Amy has never been to Earth. She’s never even seen Earth, aside from textbooks. But suddenly, she has to say goodbye to the only home she has ever known and make Earth, a vastly different, incredibly strange world, her new home.

Like most kids, Amy feels like she is losing everything and Stephen McCranie’s narrative and art validate her feelings wonderfully. Amy’s honest and vulnerable narration, especially as she travels through the unfamiliar Earth, immediately amplifies her struggles moving. And, despite a few early setting changes, we are always focused on Amy’s emotional journey through this narration.

Space Boy is a sci-fi story, and McCranie uses every bit of the science in his world to make moving even more difficult for Amy. The strongest example of this is the way McCranie uses cryogenic stasis to put Amy out of her own time. To travel from her colony to Earth, Amy and her family are put into cryogenic sleep for 30 years. When Amy wakes up on Earth, nearly everything is unfamiliar to her. In her new school, Amy finds herself the new kid, the off-world kid and the tech-illiterate kid, all at once. Adding further to her ostracization are her lopsided and outdated knowledge of the curriculum, her discomfort with Earth’s gravity and her unfamiliarity with things as basic as the sky, the sea and the moon. Despite being a human teenager, she feels like an alien, a struggle relatable to anyone who has moved to a new, faraway place.

Normally, this would be the time when Amy, or you, or I, would call up old home friends. But Amy can’t bring herself to do that, either. Due to the 30 years of cryosleep, her old best friends are . . . well, old. Faced with the possibility of her old best friends having moved on and grown up without her, Amy cannot bring herself to contact them. With no new friends, no old friends and Earth itself proving baffling, it really feels like Amy has lost everything. Even if you haven’t experienced an intense move, it’s incredibly easy to sympathize and empathize with Amy’s struggle.

McCranie’s artwork certainly helps in this regard. The characters are consistently expressive, colorful and readable. I was also impressed by McCranie’s ability to depict multiple, disparate settings with consistency and stylistic unity. In this volume alone, we experience a deep space mining colony, multiple spaceships, railways, cityscapes, oceanscapes, suburbia and high school. All of these settings are unique and varied, but also feel like they belong to the same future human society. Although Space Boy was originally published as a scrolling webcomic, McCranie draws page format first, and his panels and page layout benefit from this approach.

While Space Boy Volume 1 is centered squarely on Amy’s physical and emotional journey moving to Earth, there are plenty of other plot hooks introduced and left hanging for future installments.
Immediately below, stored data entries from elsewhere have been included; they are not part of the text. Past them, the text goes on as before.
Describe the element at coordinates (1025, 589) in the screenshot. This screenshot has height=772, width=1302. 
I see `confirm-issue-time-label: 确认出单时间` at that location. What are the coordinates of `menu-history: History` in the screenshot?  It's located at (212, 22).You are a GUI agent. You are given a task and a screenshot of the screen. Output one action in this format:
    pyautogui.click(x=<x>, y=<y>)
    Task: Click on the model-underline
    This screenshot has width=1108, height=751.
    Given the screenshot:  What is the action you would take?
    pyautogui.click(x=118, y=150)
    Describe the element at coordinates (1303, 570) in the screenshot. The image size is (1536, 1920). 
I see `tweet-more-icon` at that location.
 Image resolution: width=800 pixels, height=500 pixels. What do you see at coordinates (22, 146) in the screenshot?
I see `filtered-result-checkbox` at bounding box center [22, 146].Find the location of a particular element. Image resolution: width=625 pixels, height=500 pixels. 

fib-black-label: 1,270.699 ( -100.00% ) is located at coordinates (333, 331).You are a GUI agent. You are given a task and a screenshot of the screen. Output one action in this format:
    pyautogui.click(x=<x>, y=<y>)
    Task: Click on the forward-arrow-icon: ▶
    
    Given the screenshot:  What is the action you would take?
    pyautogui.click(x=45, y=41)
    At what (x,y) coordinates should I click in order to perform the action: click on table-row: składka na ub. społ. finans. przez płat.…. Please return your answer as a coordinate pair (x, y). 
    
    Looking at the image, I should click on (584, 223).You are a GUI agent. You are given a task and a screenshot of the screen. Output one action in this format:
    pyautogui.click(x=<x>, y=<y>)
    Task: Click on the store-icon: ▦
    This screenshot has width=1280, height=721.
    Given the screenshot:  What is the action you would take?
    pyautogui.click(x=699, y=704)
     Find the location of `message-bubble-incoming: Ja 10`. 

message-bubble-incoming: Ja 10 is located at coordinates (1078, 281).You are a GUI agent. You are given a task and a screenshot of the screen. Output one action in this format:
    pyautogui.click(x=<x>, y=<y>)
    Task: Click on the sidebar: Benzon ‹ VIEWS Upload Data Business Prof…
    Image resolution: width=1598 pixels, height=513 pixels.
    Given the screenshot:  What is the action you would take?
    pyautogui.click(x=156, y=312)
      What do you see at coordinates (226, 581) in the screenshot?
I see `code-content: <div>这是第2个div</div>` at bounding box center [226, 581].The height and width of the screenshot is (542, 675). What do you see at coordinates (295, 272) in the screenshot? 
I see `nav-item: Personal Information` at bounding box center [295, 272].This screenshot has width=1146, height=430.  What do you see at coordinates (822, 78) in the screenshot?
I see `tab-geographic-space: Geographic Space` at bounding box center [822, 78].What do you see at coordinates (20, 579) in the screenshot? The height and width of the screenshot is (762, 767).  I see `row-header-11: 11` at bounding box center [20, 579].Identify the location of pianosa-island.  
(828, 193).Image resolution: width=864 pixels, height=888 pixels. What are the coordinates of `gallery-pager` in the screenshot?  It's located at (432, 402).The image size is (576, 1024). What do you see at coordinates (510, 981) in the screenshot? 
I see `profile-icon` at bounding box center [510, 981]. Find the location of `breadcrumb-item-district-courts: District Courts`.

There’s the nature of the mysterious Artifact, a spaceship-like structure discovered floating near a black hole over 300 years ago, and the hundreds-years-long mission to make contact with it. There’s the sudden murder of an important archeologist, working, presumably, on that very same mission. And there’s who I assume to be the titular space boy, an aloof, white-haired boy in Amy’s class who appears emotionless and has yet to say a word as of this volume.

I’m excited to read more Space Boy. With its sixth volume being released on March 10th, and over 200 “episodes” available to read on Webtoons, McCranie’s story looks like a long, emotional, fulfilling voyage worth embarking on.


Harry Recommends: Stephen McCranie’s Space Boy Volume 1. Written and illustrated by Stephen McCranie.

Genre: Sci-Fi, Drama.

Rating: Middle Grade, Young Adult.

Available at: Local Comics Store, Amazon, Barnes & Noble, IndieBound.

Also available for free via Webtoons.